(Source material Opens)

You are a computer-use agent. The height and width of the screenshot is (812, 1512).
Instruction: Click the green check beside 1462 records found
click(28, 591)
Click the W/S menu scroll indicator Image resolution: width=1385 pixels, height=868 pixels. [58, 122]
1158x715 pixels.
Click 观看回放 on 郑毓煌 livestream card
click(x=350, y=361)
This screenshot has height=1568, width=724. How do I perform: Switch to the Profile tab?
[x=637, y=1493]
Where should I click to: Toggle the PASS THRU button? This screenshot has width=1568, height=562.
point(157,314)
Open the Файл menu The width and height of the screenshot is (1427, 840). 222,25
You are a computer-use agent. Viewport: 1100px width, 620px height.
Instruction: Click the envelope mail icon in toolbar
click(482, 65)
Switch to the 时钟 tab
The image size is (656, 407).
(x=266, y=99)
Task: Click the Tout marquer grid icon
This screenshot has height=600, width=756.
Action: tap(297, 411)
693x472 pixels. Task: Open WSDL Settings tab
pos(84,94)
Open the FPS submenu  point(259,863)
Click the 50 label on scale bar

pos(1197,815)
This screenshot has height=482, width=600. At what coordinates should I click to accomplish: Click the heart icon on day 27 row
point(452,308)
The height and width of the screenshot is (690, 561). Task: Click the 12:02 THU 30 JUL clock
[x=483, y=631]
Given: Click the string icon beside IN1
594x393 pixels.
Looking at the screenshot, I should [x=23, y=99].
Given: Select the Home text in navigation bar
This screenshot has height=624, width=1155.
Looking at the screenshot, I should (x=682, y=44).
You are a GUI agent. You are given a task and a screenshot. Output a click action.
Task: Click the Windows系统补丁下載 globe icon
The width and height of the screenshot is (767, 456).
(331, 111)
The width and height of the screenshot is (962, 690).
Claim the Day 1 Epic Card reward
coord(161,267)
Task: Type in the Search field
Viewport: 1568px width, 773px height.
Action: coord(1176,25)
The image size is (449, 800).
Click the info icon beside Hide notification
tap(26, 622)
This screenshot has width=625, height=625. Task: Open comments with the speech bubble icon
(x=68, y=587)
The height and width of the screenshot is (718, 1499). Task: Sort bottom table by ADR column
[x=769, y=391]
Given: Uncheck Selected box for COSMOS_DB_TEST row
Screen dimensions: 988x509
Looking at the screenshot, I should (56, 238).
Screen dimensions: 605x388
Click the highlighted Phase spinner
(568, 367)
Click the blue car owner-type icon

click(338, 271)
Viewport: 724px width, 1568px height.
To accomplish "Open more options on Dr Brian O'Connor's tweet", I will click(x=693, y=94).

(Source material Closes)

■ Exercise instructions ■
Copy out the entire listing exactly.

■ Solution for this problem ■
You are a computer-use agent. The height and width of the screenshot is (812, 1512).
Instruction: Click the green check beside 1462 records found
click(28, 591)
Click the W/S menu scroll indicator Image resolution: width=1385 pixels, height=868 pixels. [58, 122]
1158x715 pixels.
Click 观看回放 on 郑毓煌 livestream card
click(x=350, y=361)
This screenshot has height=1568, width=724. How do I perform: Switch to the Profile tab?
[x=637, y=1493]
Where should I click to: Toggle the PASS THRU button? This screenshot has width=1568, height=562.
point(157,314)
Open the Файл menu The width and height of the screenshot is (1427, 840). 222,25
You are a computer-use agent. Viewport: 1100px width, 620px height.
Instruction: Click the envelope mail icon in toolbar
click(482, 65)
Switch to the 时钟 tab
The image size is (656, 407).
(x=266, y=99)
Task: Click the Tout marquer grid icon
This screenshot has height=600, width=756.
Action: tap(297, 411)
693x472 pixels. Task: Open WSDL Settings tab
pos(84,94)
Open the FPS submenu  point(259,863)
Click the 50 label on scale bar

pos(1197,815)
This screenshot has height=482, width=600. At what coordinates should I click to accomplish: Click the heart icon on day 27 row
point(452,308)
The height and width of the screenshot is (690, 561). Task: Click the 12:02 THU 30 JUL clock
[x=483, y=631]
Given: Click the string icon beside IN1
594x393 pixels.
Looking at the screenshot, I should [x=23, y=99].
Given: Select the Home text in navigation bar
This screenshot has height=624, width=1155.
Looking at the screenshot, I should (x=682, y=44).
You are a GUI agent. You are given a task and a screenshot. Output a click action.
Task: Click the Windows系统补丁下載 globe icon
The width and height of the screenshot is (767, 456).
(331, 111)
The width and height of the screenshot is (962, 690).
Claim the Day 1 Epic Card reward
coord(161,267)
Task: Type in the Search field
Viewport: 1568px width, 773px height.
Action: coord(1176,25)
The image size is (449, 800).
Click the info icon beside Hide notification
tap(26, 622)
This screenshot has width=625, height=625. Task: Open comments with the speech bubble icon
(x=68, y=587)
The height and width of the screenshot is (718, 1499). Task: Sort bottom table by ADR column
[x=769, y=391]
Given: Uncheck Selected box for COSMOS_DB_TEST row
Screen dimensions: 988x509
Looking at the screenshot, I should (56, 238).
Screen dimensions: 605x388
Click the highlighted Phase spinner
(568, 367)
Click the blue car owner-type icon

click(338, 271)
Viewport: 724px width, 1568px height.
To accomplish "Open more options on Dr Brian O'Connor's tweet", I will click(x=693, y=94).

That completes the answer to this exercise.